The Three Mental Barriers to Time Power

If everyone agrees that excellent time management is a desirable skill, why is it that so few people can be described as "well organized, effective, and efficient?" Over the years, I have found that many people have ideas about time management that are simply not true. But if you believe something to be true, it becomes true for you.

Your beliefs cause you to see yourself and the world, and your relationship to time management, in a particular way. If you have negative beliefs in any area, these beliefs will affect your thinking and actions, and will eventually become your reality. You are not what you think you are, but what you think, you are.

Barrier 1: Worries about Organization

The first myth of time management is that if you are too well organized, you become cold, calculating, and unemotional. Some people feel that they will lose their spontaneity and freedom if they are extremely effective and efficient.

Many people hide behind this false idea and use it as an excuse for not disciplining themselves the way they know they should. The fact is that people who are disorganized are not spontaneous; they are merely confused, and often frantic. The key is structuring and organizing everything that you possibly can: thinking ahead; planning for contingencies; preparing thoroughly and focusing on specific results. Only then can you be completely relaxed and spontaneous when the situation changes.

The better organized you are in the factors that are under your control, the greater freedom and flexibility you have to quickly make changes whenever they are necessary.


 

Barrier 2: Negative Mental Programming

The second mental barrier to developing excellent time management skills is negative programming, which is often picked up from your parents, but also from other influential people as you are growing up.

If your parents or others told you that were a messy person, or that you were always late, or that you never finished anything you started, chances are that as an adult, you may still be operating unconsciously to obey these earlier commands.

Time management and personal efficiency skills are disciplines that we learn and develop with practice and repetition.
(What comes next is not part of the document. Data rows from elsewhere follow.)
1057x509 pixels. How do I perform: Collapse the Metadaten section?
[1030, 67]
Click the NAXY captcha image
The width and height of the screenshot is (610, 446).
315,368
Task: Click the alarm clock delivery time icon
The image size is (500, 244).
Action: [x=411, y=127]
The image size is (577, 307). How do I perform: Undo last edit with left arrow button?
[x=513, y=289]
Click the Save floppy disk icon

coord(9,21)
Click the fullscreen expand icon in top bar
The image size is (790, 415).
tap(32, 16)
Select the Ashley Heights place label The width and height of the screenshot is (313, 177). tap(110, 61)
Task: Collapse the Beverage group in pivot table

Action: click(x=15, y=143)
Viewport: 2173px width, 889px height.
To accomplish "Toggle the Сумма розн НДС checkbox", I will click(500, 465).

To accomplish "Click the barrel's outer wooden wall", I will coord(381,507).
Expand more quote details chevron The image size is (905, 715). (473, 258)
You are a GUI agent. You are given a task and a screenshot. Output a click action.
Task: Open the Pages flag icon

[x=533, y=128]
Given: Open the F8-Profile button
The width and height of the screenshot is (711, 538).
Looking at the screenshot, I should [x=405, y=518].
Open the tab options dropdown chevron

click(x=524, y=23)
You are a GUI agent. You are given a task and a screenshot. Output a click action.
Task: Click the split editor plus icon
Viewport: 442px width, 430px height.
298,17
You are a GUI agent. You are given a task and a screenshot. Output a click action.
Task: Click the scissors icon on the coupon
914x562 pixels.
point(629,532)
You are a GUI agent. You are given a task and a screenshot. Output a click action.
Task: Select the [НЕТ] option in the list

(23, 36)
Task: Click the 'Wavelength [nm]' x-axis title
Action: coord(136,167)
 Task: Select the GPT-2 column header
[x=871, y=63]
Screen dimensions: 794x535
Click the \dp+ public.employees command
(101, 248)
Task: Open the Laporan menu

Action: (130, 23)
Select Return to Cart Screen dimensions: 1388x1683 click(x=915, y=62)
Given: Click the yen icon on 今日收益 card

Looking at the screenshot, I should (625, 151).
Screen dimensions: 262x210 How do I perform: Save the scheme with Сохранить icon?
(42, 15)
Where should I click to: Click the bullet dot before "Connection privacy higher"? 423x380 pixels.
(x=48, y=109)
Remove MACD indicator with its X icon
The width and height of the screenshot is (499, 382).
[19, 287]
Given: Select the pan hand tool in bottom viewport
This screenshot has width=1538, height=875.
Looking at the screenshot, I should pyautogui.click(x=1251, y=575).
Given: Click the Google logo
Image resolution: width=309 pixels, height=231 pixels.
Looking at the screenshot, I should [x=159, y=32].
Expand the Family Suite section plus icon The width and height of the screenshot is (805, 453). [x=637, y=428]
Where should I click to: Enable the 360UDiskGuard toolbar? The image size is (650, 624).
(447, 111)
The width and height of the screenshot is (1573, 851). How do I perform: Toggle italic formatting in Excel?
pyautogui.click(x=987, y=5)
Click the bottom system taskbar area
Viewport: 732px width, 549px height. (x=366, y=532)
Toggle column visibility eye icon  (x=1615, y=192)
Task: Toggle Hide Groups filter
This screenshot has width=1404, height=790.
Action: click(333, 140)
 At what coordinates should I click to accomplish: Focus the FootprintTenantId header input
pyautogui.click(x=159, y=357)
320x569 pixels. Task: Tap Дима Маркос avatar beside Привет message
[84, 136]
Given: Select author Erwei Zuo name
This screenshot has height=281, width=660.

If we have developed bad time management habits, we can unlearn them. We can replace them with good habits over time.


 

Barrier 3: Self-Limiting Beliefs

The third mental barrier to good time management skills is a negative self-concept, or what are called "self-limiting beliefs." Many people believe that they don't have the ability to be good at time management. They often believe that it is an inborn part of their background or heritage. But there is no gene or chromosome for poor time management, or good time management, for that matter. Your personal behaviors are very much under your own control.

Action Exercise

Imagine that someone were to offer you a million dollars to manage your time superbly for the next thirty days. Imagine that an efficiency expert was going to follow you around with a clipboard and a video camera for one month. After thirty days if you had used your time efficiently and worked on your highest priorities all day, every day, you would receive a prize of one million dollars. How efficient would you be over the next thirty days?